Brian Harris Life Story: A Life Behind the Lens

The photographer Brian Harris, who has died at the age of 73 of cancer, left school at 16 to become a messenger boy, and eventually became one of the most respected British documentary photographers of his generation.

An International Career

He journeyed the world as a independent or a employee for Fleet Street publications, covering major happenings including the collapse of the Berlin Wall, drought and hunger in Ethiopia and Sudan, the conflict in Northern Ireland, battlefields in the Balkan region and across Africa, the consequences of the Falklands conflict and several US presidential campaigns. He also created lyrical landscapes of the countryside around his home county of Essex home.

By his own calculation he took over two million photographs, averaging 100 a day, but he made that count several years ago. He kept sharing historical and recent images daily on social media up to a few weeks before his death, and had been arranging to deliver a lecture on his career and experiences.

Notable Assignments

Tales from a rollercoaster career featured an costly business class flight in 1991 to attend the burial in India of the assassinated leader Rajiv Gandhi, where he fainted from heatstroke and pneumonia and was cooled down with ice that had been used to preserve the body.
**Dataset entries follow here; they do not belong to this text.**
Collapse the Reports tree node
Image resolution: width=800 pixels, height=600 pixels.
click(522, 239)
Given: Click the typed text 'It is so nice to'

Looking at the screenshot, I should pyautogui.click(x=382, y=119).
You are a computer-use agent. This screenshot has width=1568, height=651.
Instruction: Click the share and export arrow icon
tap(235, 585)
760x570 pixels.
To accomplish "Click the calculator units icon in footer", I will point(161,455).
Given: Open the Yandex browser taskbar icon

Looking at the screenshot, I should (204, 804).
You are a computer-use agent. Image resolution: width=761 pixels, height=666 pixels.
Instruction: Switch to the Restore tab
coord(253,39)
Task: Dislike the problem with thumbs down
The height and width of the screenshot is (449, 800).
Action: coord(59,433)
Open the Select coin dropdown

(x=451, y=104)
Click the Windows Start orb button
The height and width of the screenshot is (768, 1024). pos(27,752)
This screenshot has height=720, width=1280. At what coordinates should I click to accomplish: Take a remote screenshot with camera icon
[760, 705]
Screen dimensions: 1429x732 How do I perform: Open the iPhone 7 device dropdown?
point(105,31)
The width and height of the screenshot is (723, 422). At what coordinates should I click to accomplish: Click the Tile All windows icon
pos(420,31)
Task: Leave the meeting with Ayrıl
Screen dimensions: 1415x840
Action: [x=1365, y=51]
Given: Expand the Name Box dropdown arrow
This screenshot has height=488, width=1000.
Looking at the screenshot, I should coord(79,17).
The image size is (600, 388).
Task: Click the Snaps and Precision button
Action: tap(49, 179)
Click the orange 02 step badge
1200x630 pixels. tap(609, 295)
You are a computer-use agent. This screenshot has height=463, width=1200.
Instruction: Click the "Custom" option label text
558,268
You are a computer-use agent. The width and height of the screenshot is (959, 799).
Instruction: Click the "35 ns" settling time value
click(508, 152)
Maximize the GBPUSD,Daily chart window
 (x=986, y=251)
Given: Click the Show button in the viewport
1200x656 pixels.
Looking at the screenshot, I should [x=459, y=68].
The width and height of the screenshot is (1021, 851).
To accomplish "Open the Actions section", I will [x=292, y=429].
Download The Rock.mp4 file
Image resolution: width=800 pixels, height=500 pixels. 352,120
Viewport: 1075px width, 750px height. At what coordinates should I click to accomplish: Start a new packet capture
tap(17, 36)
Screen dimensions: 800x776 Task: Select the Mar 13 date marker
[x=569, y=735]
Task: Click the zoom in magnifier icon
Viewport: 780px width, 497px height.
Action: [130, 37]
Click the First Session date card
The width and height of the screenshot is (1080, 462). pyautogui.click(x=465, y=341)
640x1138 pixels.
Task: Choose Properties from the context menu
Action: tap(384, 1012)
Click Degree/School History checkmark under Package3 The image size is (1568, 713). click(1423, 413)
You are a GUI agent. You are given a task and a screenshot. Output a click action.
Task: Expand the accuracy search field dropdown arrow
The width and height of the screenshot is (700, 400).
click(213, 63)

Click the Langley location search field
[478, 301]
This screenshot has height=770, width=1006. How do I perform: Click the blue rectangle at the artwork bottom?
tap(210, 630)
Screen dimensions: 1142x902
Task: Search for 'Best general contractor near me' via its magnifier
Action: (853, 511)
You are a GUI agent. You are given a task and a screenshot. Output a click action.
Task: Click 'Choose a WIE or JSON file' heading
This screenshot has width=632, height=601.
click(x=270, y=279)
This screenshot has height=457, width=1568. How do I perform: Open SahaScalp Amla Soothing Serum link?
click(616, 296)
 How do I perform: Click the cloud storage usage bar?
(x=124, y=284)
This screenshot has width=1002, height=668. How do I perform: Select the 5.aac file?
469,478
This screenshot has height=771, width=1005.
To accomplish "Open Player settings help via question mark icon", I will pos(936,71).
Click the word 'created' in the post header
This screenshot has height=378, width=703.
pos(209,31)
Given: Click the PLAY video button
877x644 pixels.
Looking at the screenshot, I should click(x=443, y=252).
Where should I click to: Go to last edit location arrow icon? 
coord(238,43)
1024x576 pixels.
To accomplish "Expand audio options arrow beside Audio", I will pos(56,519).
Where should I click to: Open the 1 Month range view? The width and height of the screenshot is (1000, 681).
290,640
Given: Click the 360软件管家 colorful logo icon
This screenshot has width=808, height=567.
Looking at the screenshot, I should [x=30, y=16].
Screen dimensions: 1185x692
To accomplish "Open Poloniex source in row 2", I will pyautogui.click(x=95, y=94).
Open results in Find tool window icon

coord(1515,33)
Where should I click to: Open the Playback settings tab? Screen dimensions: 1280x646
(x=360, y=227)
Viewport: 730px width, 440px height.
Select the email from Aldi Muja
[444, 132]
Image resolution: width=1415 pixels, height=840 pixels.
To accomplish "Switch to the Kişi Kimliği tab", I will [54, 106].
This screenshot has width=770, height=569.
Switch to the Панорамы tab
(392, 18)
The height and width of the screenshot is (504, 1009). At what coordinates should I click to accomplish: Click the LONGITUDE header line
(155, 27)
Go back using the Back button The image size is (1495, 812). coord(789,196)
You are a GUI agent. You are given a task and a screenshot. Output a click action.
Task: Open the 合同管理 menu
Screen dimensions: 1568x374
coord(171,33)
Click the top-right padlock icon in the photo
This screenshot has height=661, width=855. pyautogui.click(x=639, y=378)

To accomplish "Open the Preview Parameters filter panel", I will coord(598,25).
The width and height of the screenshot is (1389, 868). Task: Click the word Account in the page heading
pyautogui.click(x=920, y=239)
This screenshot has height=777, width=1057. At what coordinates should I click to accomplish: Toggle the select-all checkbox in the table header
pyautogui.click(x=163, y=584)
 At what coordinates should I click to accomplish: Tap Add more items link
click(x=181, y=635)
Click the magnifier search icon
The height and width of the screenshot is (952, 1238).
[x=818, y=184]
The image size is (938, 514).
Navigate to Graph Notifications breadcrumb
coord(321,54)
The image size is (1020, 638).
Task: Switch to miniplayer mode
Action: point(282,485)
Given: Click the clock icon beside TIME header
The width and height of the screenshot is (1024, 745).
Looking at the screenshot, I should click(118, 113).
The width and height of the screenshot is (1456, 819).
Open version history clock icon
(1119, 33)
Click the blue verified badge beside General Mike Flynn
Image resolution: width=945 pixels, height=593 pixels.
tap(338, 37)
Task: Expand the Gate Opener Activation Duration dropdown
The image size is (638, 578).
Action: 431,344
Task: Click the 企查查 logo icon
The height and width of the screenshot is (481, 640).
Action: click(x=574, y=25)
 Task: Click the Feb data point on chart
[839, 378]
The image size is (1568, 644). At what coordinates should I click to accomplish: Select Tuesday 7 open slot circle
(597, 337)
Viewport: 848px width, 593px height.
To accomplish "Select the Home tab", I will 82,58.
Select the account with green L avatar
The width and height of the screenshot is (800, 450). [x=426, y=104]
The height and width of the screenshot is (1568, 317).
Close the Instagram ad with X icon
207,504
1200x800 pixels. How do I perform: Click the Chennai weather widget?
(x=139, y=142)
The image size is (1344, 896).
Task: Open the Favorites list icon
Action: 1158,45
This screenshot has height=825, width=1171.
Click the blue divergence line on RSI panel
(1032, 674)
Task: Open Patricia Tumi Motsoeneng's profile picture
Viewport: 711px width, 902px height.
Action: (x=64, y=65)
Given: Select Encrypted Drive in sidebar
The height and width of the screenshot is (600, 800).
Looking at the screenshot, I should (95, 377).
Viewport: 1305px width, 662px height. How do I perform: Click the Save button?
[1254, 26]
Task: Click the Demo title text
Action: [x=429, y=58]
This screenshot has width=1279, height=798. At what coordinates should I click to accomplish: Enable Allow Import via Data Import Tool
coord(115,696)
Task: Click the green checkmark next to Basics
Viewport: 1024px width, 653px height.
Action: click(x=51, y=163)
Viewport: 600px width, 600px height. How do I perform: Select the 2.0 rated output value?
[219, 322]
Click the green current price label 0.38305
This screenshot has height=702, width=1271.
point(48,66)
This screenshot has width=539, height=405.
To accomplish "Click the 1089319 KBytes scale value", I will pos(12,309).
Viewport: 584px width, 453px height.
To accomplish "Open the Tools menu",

His 1983 images of the then Labour party leader Neil Kinnock with his wife, Glenys, falling into the tide on Brighton beach were carried across eight columns of a front page, and are regularly reproduced as a striking example of photo-opportunity hubris. His 2016 memoir, ... And Then the Prime Minister Hit Me, was named after an exasperated John Major striking him with a rolled-up briefing paper.

Professional Highlights

He became the Times’ most youthful staff photographer when he joined the paper in 1976, at the age of 26, and was based around the world for nearly a decade, including coverage of the end of the civil war in Rhodesia (now Zimbabwe). He eventually resigned over what he considered editing of his most powerful images of starvation in Africa.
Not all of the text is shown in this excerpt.